2. Networks for knowledge validation
The basic positioning of the social sciences in the nonprofit sector has implications for its use in policy making, notably in the number and workings of intermediary organizations—think tanks and advocacy organizations—and in the heavy presence of interested private funding.
This committee diagnostic is a less radical, more optimistic formulation of Thomas Medvetz’s main argument in Think Tanks in America:
The growth of think tanks over the last forty years has ultimately undermined the value of independently produced knowledge in the United States by institutionalizing a mode of intellectual practice that relegates its producers to the margins of public and political life.
Together with the complicated balance between autonomy and dependence from funders, the validity of scientific research is perhaps the most vulnerable aspect of think tanks.
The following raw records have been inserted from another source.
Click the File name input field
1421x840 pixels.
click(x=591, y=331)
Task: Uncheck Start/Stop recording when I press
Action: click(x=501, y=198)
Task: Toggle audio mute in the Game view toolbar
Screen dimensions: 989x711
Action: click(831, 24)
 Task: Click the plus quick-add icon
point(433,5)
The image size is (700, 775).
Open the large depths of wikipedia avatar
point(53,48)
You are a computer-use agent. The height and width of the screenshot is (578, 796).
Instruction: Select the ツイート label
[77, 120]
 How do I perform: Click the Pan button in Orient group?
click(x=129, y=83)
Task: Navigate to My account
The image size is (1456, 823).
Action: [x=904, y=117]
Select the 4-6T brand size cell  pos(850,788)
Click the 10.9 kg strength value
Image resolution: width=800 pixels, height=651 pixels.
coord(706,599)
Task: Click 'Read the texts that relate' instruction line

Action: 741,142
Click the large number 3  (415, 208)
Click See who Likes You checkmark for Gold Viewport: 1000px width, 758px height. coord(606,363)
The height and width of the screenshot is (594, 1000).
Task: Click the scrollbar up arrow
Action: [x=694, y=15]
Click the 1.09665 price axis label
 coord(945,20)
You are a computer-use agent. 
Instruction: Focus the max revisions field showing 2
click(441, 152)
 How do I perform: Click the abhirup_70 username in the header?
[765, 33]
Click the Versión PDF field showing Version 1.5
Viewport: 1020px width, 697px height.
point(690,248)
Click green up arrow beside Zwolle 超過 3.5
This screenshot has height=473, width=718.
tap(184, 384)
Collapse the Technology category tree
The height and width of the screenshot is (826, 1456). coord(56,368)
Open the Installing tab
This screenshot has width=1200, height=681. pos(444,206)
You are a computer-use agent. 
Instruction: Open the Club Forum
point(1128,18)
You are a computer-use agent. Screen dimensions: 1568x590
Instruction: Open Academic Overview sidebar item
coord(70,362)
Fellows don’t publish at peer reviewed journals because they want to be clear and concise and to be read by a wider public, and that’s a good thing. But peer review processes should not disappear completely as an alternative or a complement to the quality assurance processes that are in place inside many of the most reputable institutions. When the Center for Global Development approved their data and code sharing policy in 2011, they were saying that this matters. Colleagues at other institutions should have the right incentives so they can find time to replicate methods and confirm results. In an article for Science from the same year, Gary King supported the idea that “we need to nurture the growing replication movement”. Networking is not only a DC thing. “Social scientists need to continue to build a common, open-source, collaborative infrastructure that makes data analysis and sharing easy”.
Things are changing. The McCourt School of Public Policy at Georgetown University is opening a Massive Data Institute that “will use Big Data sets to increase understanding of society and human behavior and thus improve public policy decision-making”. There are many risks in embracing the big data paradigm when we don’t even know the influence of traditional social science, but there are many opportunities. Hopefully replicability and collaborative networks should be in the agenda.